Records for the exercise
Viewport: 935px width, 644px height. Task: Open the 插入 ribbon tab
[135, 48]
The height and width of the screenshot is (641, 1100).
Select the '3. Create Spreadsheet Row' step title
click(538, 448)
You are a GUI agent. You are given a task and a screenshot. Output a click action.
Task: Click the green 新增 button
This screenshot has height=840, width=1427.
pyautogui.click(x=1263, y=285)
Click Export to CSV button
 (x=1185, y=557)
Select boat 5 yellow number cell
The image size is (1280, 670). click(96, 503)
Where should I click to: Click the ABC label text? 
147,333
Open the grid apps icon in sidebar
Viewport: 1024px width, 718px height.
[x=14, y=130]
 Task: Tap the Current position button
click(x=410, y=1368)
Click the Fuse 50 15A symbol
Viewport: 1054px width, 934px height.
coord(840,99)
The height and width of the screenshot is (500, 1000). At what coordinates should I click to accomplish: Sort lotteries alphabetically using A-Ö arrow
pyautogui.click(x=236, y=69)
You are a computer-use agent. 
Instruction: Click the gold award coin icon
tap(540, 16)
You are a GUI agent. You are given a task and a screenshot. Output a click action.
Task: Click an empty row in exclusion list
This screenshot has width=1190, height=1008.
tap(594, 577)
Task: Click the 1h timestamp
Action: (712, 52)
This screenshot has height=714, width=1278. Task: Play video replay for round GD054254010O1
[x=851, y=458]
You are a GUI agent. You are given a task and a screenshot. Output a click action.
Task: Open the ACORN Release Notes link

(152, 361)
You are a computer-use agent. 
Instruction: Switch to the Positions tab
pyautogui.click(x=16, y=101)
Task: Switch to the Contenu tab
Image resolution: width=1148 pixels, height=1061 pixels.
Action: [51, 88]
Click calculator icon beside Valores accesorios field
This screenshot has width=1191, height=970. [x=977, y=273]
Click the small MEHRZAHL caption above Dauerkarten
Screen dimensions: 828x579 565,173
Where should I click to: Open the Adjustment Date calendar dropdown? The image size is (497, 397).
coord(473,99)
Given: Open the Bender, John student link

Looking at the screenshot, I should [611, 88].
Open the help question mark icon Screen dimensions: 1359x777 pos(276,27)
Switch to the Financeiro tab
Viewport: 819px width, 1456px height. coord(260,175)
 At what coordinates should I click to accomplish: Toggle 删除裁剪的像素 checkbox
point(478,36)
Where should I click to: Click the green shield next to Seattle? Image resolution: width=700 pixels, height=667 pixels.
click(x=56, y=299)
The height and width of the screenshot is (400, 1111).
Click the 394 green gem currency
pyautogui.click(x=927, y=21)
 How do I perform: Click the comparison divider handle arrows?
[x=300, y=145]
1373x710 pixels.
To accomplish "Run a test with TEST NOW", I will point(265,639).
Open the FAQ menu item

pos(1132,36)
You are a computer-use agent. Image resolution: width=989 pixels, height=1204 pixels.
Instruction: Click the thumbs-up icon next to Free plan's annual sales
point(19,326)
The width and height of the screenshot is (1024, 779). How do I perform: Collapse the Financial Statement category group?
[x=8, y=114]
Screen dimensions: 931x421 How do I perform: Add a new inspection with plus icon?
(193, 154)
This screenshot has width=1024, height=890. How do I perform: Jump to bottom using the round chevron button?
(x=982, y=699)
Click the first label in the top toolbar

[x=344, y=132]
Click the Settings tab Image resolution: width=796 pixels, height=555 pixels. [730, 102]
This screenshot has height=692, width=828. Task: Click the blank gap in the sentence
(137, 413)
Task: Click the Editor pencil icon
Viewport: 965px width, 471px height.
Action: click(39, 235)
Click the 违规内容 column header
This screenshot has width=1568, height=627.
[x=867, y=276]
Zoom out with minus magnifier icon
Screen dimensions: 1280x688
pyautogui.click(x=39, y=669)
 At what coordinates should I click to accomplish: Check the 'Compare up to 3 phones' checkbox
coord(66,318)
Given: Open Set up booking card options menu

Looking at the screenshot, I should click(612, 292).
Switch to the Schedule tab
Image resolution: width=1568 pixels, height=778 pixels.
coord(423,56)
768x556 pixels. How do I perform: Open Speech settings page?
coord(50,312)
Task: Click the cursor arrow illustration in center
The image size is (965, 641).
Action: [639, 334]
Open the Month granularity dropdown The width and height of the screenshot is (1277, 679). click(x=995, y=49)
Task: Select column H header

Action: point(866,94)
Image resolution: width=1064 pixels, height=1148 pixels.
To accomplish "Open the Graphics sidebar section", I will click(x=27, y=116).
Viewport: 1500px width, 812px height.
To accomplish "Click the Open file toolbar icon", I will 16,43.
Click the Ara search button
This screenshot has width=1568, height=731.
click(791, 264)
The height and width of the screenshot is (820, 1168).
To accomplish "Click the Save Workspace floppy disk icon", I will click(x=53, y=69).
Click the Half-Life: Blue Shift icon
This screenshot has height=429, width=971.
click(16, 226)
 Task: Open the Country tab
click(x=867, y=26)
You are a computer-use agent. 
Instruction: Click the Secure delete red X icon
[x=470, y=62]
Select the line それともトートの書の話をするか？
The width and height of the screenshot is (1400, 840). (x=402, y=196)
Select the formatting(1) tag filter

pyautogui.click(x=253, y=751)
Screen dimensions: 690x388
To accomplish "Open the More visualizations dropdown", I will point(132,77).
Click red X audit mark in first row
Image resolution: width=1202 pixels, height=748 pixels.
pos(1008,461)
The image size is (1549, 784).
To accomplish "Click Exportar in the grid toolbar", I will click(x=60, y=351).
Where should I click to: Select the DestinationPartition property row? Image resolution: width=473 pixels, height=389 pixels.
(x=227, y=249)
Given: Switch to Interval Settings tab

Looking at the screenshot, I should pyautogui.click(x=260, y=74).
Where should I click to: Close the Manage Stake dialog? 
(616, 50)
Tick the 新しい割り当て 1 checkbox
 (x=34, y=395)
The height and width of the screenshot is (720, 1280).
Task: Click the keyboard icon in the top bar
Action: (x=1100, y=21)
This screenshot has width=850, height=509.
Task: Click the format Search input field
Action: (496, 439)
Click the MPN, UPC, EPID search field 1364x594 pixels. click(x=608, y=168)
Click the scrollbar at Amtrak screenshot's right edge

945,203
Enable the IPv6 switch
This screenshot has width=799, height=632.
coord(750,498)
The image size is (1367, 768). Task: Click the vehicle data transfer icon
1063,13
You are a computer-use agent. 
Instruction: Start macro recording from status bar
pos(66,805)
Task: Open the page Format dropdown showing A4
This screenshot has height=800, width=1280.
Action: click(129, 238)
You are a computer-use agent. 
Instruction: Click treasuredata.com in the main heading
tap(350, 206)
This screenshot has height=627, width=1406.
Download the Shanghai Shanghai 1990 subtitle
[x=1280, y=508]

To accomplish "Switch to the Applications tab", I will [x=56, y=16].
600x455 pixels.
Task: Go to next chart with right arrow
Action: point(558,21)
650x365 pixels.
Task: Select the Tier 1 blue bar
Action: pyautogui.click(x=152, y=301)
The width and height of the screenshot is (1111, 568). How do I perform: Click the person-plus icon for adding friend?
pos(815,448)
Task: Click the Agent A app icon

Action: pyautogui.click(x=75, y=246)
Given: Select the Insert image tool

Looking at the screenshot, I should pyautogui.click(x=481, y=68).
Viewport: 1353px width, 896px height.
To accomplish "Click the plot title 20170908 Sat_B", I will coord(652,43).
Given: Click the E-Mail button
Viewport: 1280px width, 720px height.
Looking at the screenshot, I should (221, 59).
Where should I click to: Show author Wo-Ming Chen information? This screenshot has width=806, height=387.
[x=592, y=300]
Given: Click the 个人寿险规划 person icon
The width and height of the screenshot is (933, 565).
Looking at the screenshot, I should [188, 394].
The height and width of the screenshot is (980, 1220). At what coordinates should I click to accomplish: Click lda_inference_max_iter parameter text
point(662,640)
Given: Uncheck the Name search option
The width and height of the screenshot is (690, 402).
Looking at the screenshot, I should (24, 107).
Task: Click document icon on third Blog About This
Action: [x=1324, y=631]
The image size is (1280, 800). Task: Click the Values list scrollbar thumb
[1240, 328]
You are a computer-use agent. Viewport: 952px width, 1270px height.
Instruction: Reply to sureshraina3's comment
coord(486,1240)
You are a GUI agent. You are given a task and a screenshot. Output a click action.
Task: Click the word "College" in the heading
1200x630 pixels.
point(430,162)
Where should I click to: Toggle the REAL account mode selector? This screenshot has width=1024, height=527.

Exercise details
Reprint exactly, and only, the lines running from the one containing "The image size is (1280, 800)." through the last line of the listing above.

Exercise output
The image size is (1280, 800). Task: Click the Values list scrollbar thumb
[1240, 328]
You are a computer-use agent. Viewport: 952px width, 1270px height.
Instruction: Reply to sureshraina3's comment
coord(486,1240)
You are a GUI agent. You are given a task and a screenshot. Output a click action.
Task: Click the word "College" in the heading
1200x630 pixels.
point(430,162)
Where should I click to: Toggle the REAL account mode selector? This screenshot has width=1024, height=527.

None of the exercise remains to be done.